[START SOURCE DOCUMENT]

Summary: Though salvation is free, when you accept Jesus as Lord, God does not promise the road will be easy. What He does promise is that He will not give us more than we can bear, and that He will be with us always!

What does it cost?

That is a question we often ask when purchasing something.

We way what the perceived value is, and what the asking price is, and if we think it’s a good enough deal, we take our hard-earned money, and we purchase it.

Sometimes we buy cheap and we get cheap . . .

Ever said, “Well, you get what you pay for!”?

Sometimes the COST is sweat equity!

Sometimes it is much more than that!

THE 40 MARTYRS

"History knows them as the forty martyrs of Sebaste. They were soldiers in the famed Twelfth Legion of Rome’s imperial army, around A.D. 320. One day the captain informed his troops that Emperor Licinius had sent down an edict commanding all soldiers to offer a sacrifice to his pagan god. Forty of the soldiers were followers of Christ, and they refused. 'You can have our armor and even our bodies, but our hearts' allegiance belongs to Jesus Christ,' they said.

[END SOURCE DOCUMENT]

> _INSTRUCTION 1_
Copy the rows out word for word, from the line containing "Open the learning graduation cap icon" through the final row, including both of those lines. Omit the pictures.

[START GIVEN DATA]

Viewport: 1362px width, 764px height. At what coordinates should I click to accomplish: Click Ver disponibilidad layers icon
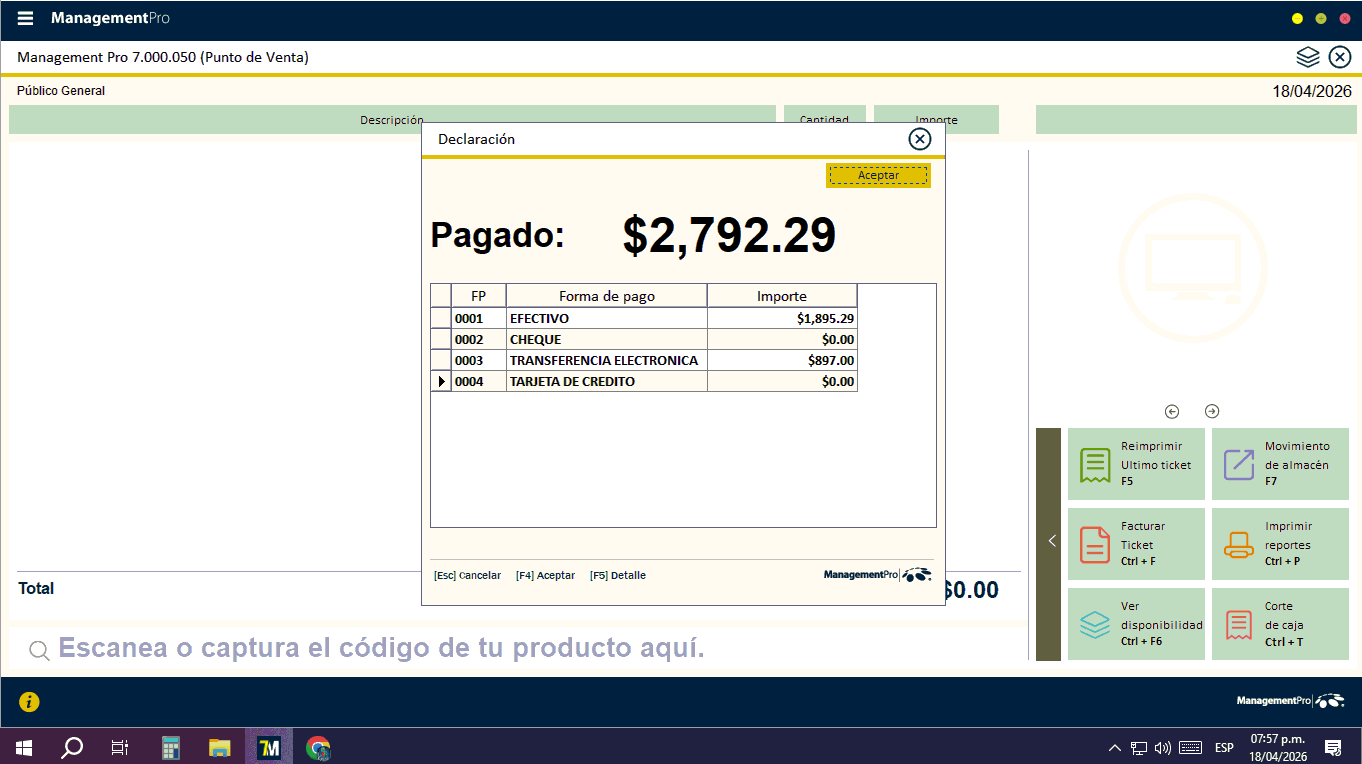[1096, 625]
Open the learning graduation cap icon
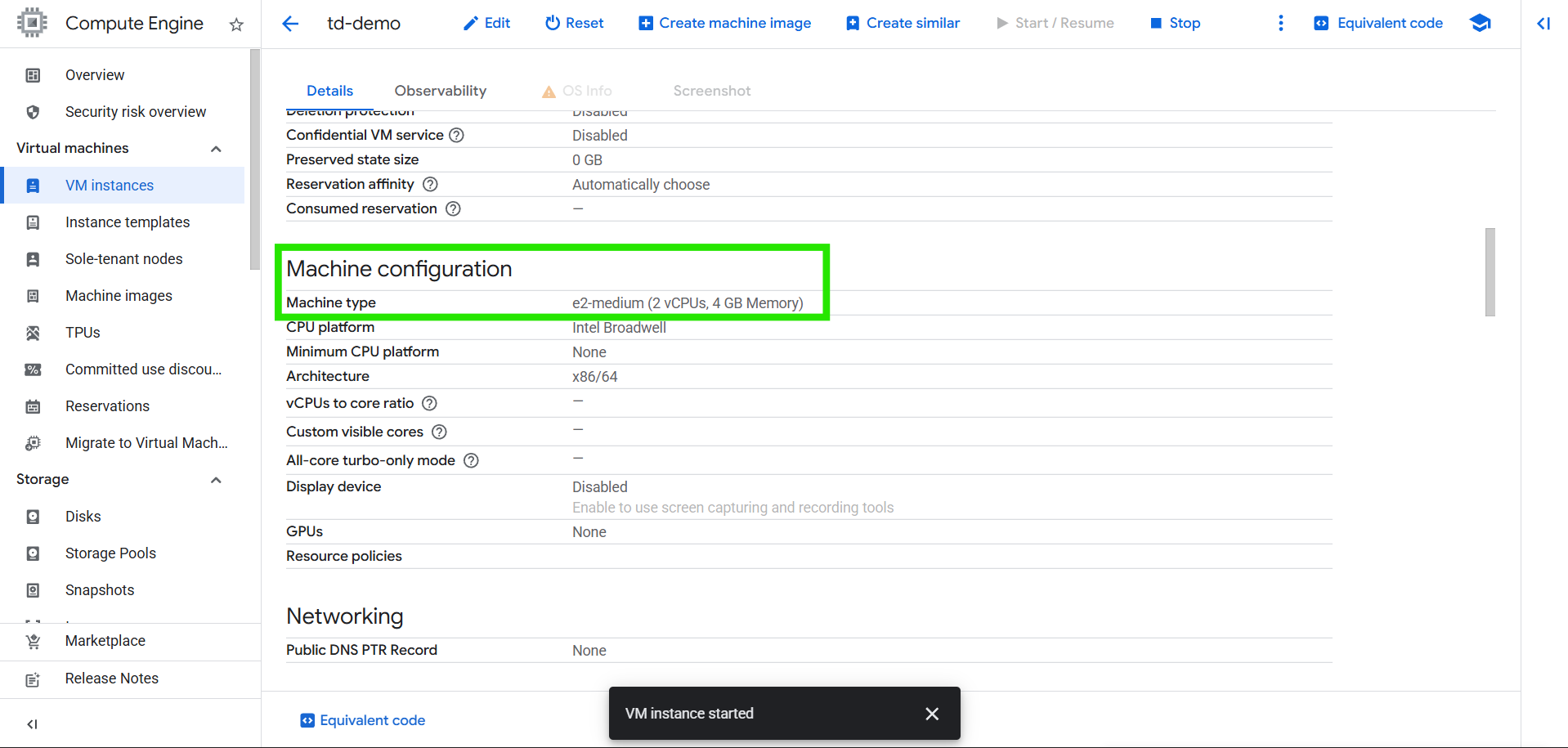This screenshot has height=748, width=1568. pos(1480,24)
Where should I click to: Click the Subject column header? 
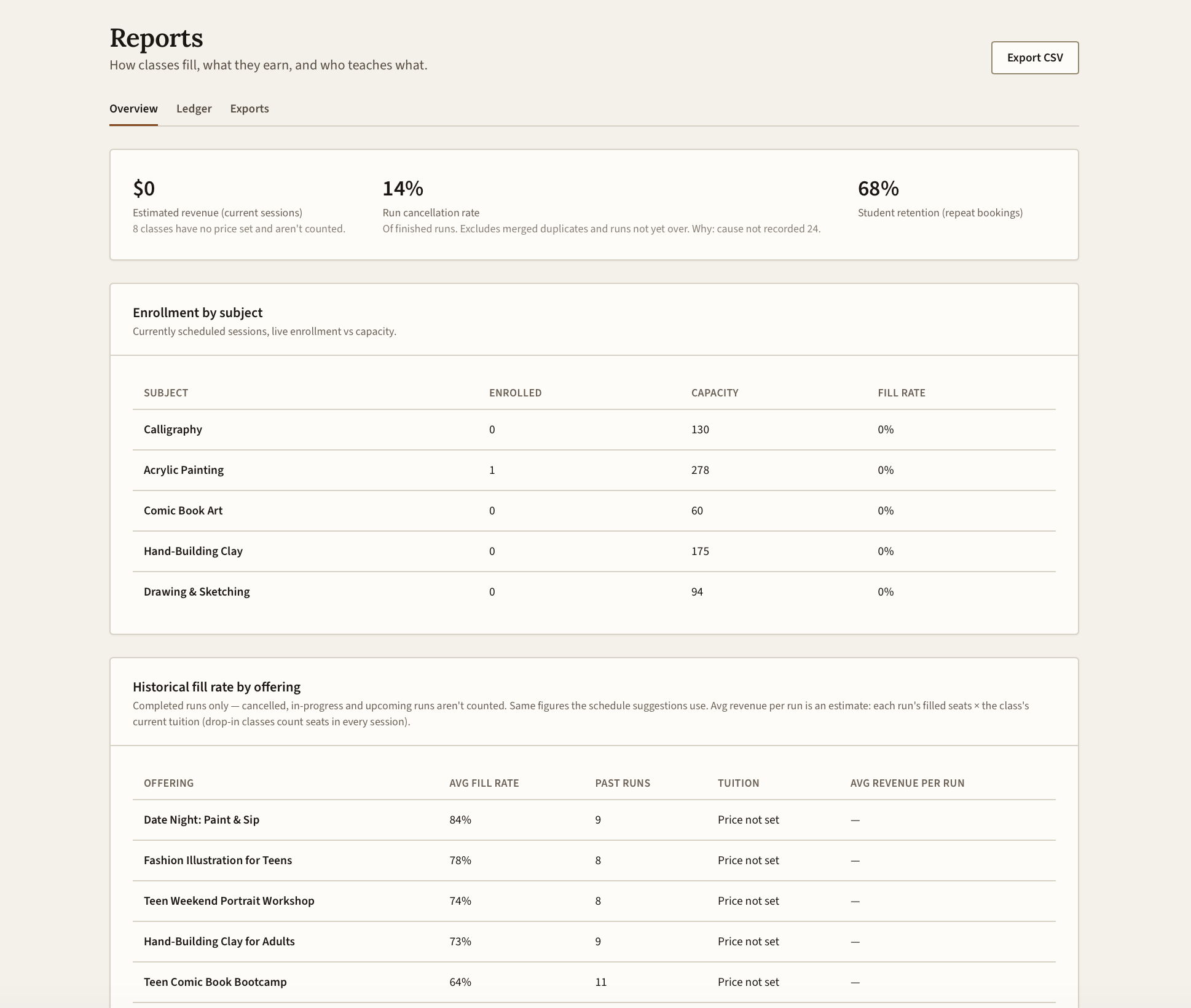pos(166,393)
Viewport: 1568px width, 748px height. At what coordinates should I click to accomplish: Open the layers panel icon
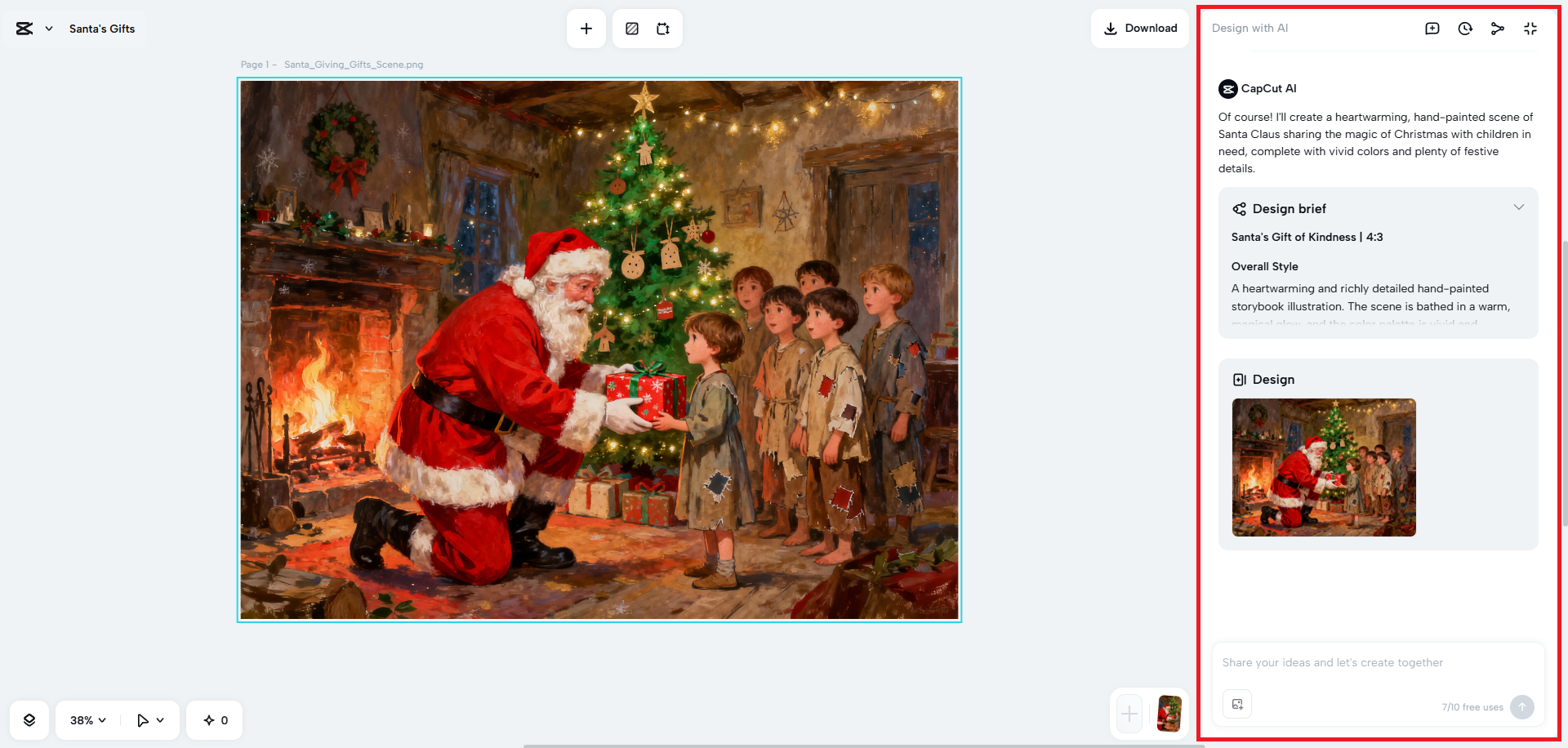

[END GIVEN DATA]

> _INSTRUCTION 2_
According to the source document, which legion of Rome's imperial army did the forty martyrs of Sebaste serve in?

> _CORRECT RESULT 1_
Open the learning graduation cap icon
This screenshot has height=748, width=1568. pos(1480,24)
Where should I click to: Click the Subject column header? 
pos(166,393)
Viewport: 1568px width, 748px height. At what coordinates should I click to accomplish: Open the layers panel icon

> _CORRECT RESULT 2_
The famed Twelfth Legion.